Friday, August 9, 2013

New paper questions simplistic radiative forcing assumptions of the IPCC

A new paper published in Geophysical Research Letters finds it is incorrect to assume that radiative forcing from greenhouse gases can be added to negative radiative forcing from agricultural expansion to determine climate change. According to the authors, "when negative forcing from agricultural expansion is approximately balanced by a radiatively equivalent increase in atmospheric carbon dioxide, significant changes in temperature, precipitation, and the timing of climate change result. These idealized experiments demonstrate the non-additivity of radiative forcing from land use change and greenhouse gases and point to the need for new climate change metrics or the development of climate policies and assessment protocols that do not rely on single dimensional metrics." The IPCC projections and climate models use this simplistic assumption, which this paper has now demonstrated to be incorrect.

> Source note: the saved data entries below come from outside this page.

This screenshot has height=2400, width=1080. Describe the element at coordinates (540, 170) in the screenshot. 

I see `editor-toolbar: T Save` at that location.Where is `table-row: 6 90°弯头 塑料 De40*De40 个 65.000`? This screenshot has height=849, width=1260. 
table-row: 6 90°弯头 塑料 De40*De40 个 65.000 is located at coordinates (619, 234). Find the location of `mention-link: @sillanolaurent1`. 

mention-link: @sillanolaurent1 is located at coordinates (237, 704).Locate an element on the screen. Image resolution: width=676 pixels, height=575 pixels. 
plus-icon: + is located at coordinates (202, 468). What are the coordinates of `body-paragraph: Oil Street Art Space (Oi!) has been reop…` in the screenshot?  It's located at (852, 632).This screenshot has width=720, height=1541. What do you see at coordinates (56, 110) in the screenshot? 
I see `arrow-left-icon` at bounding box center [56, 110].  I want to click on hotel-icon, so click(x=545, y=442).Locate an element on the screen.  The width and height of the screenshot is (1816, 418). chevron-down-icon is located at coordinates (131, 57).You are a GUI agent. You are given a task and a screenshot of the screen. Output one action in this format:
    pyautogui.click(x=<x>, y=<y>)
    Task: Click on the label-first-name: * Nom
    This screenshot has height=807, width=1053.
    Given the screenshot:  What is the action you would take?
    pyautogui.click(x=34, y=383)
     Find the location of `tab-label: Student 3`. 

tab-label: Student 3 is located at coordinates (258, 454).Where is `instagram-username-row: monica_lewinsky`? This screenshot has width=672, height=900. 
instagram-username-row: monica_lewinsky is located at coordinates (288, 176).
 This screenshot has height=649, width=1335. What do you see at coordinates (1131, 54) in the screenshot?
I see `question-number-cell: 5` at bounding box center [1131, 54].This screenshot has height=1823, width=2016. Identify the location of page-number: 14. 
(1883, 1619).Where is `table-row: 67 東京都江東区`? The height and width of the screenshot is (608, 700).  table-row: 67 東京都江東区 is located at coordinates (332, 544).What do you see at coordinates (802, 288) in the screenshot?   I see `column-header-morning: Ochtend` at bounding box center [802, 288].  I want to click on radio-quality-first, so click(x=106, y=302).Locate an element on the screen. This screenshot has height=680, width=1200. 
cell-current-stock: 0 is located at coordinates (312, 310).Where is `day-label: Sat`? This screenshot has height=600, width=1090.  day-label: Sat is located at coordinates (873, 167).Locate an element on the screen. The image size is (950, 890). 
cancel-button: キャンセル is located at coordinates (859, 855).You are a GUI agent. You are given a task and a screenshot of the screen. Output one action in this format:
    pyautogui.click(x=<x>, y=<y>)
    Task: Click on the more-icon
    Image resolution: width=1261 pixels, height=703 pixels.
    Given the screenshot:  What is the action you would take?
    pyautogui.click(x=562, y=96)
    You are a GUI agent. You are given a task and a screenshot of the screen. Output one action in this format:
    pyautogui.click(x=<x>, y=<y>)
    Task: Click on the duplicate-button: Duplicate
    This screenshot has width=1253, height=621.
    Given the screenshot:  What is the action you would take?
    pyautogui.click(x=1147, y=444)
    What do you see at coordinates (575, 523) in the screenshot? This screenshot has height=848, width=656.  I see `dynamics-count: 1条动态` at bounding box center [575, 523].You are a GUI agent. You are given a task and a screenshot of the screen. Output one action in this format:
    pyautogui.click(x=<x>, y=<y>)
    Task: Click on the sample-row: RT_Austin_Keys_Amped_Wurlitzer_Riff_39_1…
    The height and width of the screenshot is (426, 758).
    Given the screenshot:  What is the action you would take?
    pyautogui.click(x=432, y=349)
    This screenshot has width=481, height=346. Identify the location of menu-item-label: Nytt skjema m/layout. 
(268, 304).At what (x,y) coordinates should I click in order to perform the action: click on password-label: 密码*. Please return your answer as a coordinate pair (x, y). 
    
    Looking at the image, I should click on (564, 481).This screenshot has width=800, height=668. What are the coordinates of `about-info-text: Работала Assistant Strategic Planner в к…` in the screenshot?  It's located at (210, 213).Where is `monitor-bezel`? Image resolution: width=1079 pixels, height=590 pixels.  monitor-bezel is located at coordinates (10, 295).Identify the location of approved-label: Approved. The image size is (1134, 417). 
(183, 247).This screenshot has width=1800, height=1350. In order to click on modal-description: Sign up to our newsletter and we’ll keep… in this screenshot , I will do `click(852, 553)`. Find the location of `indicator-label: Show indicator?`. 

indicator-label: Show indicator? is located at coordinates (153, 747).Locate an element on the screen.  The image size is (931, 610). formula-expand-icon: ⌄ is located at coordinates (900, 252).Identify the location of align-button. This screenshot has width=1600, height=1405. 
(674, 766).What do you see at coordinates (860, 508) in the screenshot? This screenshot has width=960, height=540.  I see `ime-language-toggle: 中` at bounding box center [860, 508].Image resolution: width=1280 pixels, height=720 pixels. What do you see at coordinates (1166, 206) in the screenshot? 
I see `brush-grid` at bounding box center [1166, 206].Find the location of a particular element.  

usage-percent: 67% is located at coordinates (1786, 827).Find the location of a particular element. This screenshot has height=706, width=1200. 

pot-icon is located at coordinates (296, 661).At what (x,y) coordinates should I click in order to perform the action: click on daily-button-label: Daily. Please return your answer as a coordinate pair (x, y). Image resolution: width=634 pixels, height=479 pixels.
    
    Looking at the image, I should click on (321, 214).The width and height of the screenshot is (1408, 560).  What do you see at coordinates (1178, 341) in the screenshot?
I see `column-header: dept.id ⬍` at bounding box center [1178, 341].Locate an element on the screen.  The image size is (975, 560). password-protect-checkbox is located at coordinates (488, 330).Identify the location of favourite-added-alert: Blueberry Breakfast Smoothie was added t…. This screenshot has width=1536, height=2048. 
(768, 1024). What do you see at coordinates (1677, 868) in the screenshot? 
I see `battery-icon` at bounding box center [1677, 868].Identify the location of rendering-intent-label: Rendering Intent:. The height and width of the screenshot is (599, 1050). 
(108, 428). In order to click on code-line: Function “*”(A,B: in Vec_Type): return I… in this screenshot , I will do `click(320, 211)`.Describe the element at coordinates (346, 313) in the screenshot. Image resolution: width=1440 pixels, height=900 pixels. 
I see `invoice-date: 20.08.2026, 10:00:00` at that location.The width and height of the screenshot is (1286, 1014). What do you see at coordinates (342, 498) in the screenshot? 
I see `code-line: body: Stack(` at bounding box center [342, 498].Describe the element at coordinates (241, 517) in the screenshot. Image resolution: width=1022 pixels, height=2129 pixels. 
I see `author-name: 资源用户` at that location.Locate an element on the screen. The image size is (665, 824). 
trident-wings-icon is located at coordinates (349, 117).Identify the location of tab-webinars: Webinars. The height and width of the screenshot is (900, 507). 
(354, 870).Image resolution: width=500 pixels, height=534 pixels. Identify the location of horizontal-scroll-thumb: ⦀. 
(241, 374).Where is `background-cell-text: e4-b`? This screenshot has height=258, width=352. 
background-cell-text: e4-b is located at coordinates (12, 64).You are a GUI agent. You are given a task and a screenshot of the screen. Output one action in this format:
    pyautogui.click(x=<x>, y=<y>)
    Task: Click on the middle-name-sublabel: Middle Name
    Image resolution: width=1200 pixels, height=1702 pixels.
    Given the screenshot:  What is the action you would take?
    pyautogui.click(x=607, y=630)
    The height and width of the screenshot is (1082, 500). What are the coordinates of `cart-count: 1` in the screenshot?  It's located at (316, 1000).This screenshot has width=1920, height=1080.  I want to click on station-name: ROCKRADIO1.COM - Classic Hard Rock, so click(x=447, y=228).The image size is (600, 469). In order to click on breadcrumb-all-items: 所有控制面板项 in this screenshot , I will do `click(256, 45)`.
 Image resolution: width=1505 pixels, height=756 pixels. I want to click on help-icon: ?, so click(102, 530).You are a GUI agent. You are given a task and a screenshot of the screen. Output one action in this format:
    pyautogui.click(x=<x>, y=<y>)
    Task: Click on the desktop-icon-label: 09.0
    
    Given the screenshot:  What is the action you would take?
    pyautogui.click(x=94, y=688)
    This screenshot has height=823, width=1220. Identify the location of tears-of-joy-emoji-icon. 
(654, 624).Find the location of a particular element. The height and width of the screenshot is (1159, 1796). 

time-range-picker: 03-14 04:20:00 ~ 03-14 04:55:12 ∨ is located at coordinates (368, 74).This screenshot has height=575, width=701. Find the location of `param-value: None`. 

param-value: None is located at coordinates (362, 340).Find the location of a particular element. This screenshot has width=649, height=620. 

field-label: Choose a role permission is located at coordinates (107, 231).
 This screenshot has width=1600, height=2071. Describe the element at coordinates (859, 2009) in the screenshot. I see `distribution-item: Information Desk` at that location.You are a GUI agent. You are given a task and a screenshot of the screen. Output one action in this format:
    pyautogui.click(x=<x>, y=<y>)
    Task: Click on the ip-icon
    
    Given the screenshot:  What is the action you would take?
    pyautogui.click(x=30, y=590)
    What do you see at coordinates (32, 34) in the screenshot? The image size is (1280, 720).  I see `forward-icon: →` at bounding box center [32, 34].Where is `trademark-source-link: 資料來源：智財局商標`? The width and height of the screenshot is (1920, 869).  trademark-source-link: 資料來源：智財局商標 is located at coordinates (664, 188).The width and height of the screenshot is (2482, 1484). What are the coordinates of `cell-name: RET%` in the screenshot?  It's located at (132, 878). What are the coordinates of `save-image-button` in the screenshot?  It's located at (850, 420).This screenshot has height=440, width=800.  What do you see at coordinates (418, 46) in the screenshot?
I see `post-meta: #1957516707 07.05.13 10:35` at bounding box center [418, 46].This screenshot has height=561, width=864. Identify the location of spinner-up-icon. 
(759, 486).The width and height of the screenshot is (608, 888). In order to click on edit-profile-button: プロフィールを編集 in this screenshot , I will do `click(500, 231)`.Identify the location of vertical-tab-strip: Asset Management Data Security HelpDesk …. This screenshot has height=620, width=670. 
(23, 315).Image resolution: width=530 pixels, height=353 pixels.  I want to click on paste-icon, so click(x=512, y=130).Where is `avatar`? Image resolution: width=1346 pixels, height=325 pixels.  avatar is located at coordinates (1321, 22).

On the additivity of radiative forcing between land use change and greenhouse gases

Andrew D. Jones 1,*, William D. Collins 1,2,Margaret S. Torn 1,3


In scientific and policy contexts, radiative forcing—an external change in Earth's mean radiative balance—has been suggested as a metric for evaluating the strength of climate perturbations resulting from different climate change drivers such as greenhouse gases and surface physical effects of land use change. However, the utility of this approach has been questioned given the spatially concentrated and sometimes nonradiative nature of land use climate disturbances. Here we show that when negative forcing from agricultural expansion is approximately balanced by a radiatively equivalent increase in atmospheric carbon dioxide, significant changes in temperature, precipitation, and the timing of climate change result. These idealized experiments demonstrate the nonadditivity of radiative forcing from land use change and greenhouse gases and point to the need for new climate change metrics or the development of climate policies and assessment protocols that do not rely on single dimensional metrics.